Vidéos associées :
Gustavo Martínez, survivant du sabbat du remorqueur 13 de Mars qui a perdu sa femme et une fille de quelques mois, a évoqué la tragédie dont le 29e anniversaire a eu lieu jeudi dernier.
“J'ai perdu ma femme, Juliana Enríquez Carrasana, qui était de Placetas, Villa Clara, vivait à Cuatro Caminos, La Havane, j'ai perdu ma petite fille Helen, qui avait 5 jours avant ses 6 mois. À mon beau-père Reinaldo, âgé de 48 ans, à de nombreux amis…”, a raconté Martínez dans un audio envoyé au média indépendant Cubanet.

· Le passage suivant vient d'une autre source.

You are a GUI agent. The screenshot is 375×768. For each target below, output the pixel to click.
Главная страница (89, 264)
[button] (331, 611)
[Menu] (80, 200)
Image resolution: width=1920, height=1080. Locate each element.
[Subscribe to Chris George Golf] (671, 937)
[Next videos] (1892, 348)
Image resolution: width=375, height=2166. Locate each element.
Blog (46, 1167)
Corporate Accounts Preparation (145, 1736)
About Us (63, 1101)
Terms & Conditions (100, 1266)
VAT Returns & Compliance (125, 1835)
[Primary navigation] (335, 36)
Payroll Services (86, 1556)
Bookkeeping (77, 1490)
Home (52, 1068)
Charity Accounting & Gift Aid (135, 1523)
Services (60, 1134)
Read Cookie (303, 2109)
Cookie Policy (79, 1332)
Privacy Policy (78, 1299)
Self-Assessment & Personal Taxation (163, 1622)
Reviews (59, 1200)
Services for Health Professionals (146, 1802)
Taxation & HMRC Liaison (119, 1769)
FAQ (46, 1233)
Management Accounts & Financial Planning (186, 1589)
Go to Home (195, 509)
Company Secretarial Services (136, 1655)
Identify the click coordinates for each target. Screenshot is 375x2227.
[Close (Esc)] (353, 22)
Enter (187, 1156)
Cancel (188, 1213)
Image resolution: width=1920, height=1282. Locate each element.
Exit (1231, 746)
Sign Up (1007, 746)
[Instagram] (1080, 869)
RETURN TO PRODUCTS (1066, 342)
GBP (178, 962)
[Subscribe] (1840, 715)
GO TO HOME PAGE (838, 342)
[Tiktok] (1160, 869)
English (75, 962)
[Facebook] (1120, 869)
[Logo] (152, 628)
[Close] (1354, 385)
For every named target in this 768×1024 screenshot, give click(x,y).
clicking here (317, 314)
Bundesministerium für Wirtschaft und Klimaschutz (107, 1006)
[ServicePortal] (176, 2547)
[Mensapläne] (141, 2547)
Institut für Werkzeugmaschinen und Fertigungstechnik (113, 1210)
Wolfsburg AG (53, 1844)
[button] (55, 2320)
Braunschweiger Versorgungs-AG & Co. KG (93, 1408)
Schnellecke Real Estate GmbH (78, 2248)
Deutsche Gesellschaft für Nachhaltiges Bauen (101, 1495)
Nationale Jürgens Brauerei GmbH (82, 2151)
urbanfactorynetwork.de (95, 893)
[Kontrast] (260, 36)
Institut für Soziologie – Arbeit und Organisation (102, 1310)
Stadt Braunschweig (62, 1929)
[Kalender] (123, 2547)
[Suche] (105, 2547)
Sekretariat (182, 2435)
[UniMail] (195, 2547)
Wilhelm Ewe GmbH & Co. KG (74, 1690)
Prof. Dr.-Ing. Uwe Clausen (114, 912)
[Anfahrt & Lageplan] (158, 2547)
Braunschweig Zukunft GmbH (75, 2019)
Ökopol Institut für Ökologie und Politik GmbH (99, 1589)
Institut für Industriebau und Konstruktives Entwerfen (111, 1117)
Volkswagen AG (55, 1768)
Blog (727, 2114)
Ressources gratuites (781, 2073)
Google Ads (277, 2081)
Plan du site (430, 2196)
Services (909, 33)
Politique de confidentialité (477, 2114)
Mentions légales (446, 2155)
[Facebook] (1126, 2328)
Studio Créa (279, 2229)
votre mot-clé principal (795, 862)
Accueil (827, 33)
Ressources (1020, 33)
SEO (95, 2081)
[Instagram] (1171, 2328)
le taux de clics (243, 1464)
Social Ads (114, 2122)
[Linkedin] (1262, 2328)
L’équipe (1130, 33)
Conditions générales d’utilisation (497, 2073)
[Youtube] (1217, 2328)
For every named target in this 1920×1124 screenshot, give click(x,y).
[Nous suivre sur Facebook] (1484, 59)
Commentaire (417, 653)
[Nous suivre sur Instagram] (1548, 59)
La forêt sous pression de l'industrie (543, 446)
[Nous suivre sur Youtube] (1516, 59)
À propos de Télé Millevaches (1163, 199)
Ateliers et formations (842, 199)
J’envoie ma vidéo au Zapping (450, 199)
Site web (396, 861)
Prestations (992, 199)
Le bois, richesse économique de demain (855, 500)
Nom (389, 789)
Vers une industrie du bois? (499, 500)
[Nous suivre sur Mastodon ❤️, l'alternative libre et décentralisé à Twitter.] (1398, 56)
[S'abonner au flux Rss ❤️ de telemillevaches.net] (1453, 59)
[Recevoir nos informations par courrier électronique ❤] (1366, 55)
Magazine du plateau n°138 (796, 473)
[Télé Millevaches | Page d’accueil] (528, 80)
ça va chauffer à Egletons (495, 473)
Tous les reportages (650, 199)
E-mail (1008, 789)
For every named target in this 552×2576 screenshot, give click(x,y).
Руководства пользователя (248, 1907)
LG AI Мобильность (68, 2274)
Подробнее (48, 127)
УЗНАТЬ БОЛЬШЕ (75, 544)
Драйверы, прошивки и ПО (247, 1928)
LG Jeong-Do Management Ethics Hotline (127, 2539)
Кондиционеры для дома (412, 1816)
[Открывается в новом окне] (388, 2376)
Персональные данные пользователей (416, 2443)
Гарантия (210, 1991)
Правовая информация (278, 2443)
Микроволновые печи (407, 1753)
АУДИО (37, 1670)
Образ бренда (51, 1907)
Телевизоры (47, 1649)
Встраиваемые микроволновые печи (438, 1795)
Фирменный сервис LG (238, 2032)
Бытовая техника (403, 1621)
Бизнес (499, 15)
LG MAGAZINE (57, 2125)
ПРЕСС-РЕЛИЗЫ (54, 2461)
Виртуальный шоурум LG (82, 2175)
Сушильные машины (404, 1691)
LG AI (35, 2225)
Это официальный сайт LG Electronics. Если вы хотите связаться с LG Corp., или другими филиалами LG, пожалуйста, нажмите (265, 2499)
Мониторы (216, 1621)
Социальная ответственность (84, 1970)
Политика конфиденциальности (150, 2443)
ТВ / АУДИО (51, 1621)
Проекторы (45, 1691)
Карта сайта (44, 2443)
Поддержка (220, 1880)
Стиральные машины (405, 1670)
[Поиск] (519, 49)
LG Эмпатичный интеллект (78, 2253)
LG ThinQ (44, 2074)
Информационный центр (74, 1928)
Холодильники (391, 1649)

"C'était une histoire très triste, très dure, très drastique, très brutale, où il n'y avait ni compassion ni scrupules. 'Faites-le sombrer' et ils l'ont fait sombrer, c'est comme ça que ça s'est passé," a ajouté ce Cubain, qui a qualifié l'événement de "crime prémédité du gouvernement cubain".
"J'ai beaucoup souffert, j'étais souvent en dépression, et je pensais que la vie ne valait plus rien. Il me reste un fils, cela m'a donné la force de continuer à me battre, il avait 9 ans à ce moment-là. J'ai déjà atteint le sommet de la souffrance d'un être humain", conclut son témoignage.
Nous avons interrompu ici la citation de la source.